Gregor Auenhammer:
AUF DEN SPUREN VON OTTO WAGNER
128 Seiten, Verlag Styria
in der Reihe: „Spaziergänge durch Wien“,
2018
Ein Architekt unterscheidet sich von andern Künstlern. Man muss für ihn nicht ins Museum gehen – man kann ihn abwandern. Hilfreich ist es, wenn man die konzentrierten Tipps dazu in einem Buch findet. Für Otto Wagner (1841-1918), der vor hundert Jahren gestorben ist und der heuer die Anerkennung fand, die er hoch verdient hat, gibt es mehrere Angebote verschiedener Verlage zu diesem Thema.
Bei Styria setzt sich Autor Gregor Auenhammer, von dem es im Klappentext heißt, er habe eine Begabung für das Gegen-den-Strich-Gebürstete, auf die Spuren von Otto Wagner, und wer die Dinge schön geordnet und nicht „impressionistisch“ aufbereitet haben will, soll sich gleich ein anderes Buch suchen. Denn Auenhammer unternimmt zwar, wie die Styria Reihe heißt, „Spaziergänge durch Wien“, aber er mäandert gewaltig herum.
Und, das ist das Entscheidende, er besucht nicht nur Bauten, für die Otto Wagner verantwortlich war, sondern auch viele, die mit seinem Leben nur peripher zu tun haben – und kommt dann, aus seiner Wissensfülle schöpfend, vom Hundertsten ins Tausendste. Warum es den Leser in diesem Zusammenhang interessieren soll, dass in den heutigen Räumen des längst nicht mehr existierenden Depeschenbüros der Zeitung „Die Zeit“ (Kärntnerstraße 39) später die „Standard“-Chefredakteurin Alexandra Föderl-Schmid gewohnt hat? Auch kommt der Autor zu Schlüssen, die seltsam anmuten, nämlich angesichts des Karl-Marx-Hofes, den wohl niemand mit Otto Wagner im Sinn aufsuchen wird, dass man auch Wagner als Repräsentanten des „Roten Wien“ betrachten könnte… Seine Schüler vielleicht, auch das bestenfalls auf mäandernden Umwegen.
Aber kommen wir zum Positiven des schmalen Bandes, der hübsch bebildert ist und den man in die Tasche stecken kann (dann wird man allerdings angesichts der kleinen Schrift vielleicht Mühe haben, zwischendrin zu lesen): Der Wagner-Spaziergang beginnt auf der Baumgartner Höhe, die der Architekt ja nun beispielhaft angelegt hat (so dass einen die Idee der Zerstörung des Konzepts für „Wohnungen in bester Lage“ das Herz zerreißt), begibt sich über die Kirche am Steinhof (die in ihrer Pracht noch ein paar Fotos vertragen hätte) zur Otto Wagner-Villa, die man dank Ernst Fuchs besichtigen kann. Auch die geniale Stadtbahnverbauung ist noch ganz Otto Wagner, ein paar Stationen werden auch gewürdigt (sowohl Karlsplatz wie Kaiserpavillon kommen später), ebenso die Jugendstilhäuser auf der Wienzeile.

• [GEGEBENE ANGABEN]
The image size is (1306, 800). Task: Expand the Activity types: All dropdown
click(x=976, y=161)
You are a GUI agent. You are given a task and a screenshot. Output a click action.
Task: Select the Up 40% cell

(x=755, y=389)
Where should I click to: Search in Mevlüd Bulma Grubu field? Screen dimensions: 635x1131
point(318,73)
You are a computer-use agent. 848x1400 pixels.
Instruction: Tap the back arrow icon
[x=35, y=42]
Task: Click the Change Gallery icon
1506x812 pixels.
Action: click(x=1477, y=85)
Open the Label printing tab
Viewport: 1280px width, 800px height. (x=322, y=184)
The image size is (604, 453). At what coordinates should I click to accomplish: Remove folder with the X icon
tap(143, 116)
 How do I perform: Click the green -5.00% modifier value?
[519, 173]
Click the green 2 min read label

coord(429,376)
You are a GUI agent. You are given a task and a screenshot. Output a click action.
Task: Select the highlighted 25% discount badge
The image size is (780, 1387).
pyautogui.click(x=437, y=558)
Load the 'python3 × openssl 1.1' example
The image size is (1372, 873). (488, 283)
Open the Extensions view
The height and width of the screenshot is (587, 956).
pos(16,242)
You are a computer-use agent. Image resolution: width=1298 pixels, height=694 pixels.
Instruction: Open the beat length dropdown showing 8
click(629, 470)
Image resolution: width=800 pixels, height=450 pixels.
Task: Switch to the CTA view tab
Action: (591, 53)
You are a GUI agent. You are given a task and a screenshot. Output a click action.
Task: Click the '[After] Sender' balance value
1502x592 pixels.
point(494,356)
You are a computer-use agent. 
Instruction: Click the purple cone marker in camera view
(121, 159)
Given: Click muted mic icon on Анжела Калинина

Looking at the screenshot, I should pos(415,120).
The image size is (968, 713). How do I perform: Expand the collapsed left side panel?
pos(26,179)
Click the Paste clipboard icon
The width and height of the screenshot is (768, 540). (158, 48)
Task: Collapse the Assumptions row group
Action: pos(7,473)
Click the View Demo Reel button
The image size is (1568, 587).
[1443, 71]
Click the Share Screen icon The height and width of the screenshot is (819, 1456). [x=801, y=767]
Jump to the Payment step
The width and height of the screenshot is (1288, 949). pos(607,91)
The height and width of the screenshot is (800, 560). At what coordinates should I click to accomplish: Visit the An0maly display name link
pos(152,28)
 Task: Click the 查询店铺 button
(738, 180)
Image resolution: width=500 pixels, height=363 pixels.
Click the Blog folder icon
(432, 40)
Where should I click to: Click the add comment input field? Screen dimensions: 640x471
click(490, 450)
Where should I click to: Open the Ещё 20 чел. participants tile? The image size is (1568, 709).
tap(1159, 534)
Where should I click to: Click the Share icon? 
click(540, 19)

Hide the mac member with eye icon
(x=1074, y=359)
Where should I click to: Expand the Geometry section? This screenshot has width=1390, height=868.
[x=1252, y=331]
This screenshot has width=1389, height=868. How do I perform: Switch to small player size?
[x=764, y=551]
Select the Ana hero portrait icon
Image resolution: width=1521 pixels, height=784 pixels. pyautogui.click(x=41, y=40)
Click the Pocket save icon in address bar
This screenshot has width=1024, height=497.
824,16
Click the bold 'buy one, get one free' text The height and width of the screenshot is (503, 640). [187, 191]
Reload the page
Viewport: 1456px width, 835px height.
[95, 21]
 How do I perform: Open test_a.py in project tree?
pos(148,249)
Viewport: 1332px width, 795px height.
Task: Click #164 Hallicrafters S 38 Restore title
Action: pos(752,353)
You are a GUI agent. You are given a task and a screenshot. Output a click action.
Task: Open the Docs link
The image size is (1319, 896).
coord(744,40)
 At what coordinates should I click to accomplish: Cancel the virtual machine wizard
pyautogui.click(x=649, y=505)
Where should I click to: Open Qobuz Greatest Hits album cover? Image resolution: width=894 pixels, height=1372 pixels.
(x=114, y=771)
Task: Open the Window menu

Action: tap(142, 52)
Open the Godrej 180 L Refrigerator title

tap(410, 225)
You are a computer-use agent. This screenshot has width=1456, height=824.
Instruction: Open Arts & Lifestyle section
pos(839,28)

• [AUFGABE] Können Sie aus der Rezension zum Otto-Wagner-Buch die Stelle wörtlich herausziehen, die mit „Bei Styria setzt“ anfängt und mit „mäandert gewaltig herum.“ aufhört?

• [VOLLSTÄNDIGE AUSGABE]
Bei Styria setzt sich Autor Gregor Auenhammer, von dem es im Klappentext heißt, er habe eine Begabung für das Gegen-den-Strich-Gebürstete, auf die Spuren von Otto Wagner, und wer die Dinge schön geordnet und nicht „impressionistisch“ aufbereitet haben will, soll sich gleich ein anderes Buch suchen. Denn Auenhammer unternimmt zwar, wie die Styria Reihe heißt, „Spaziergänge durch Wien“, aber er mäandert gewaltig herum.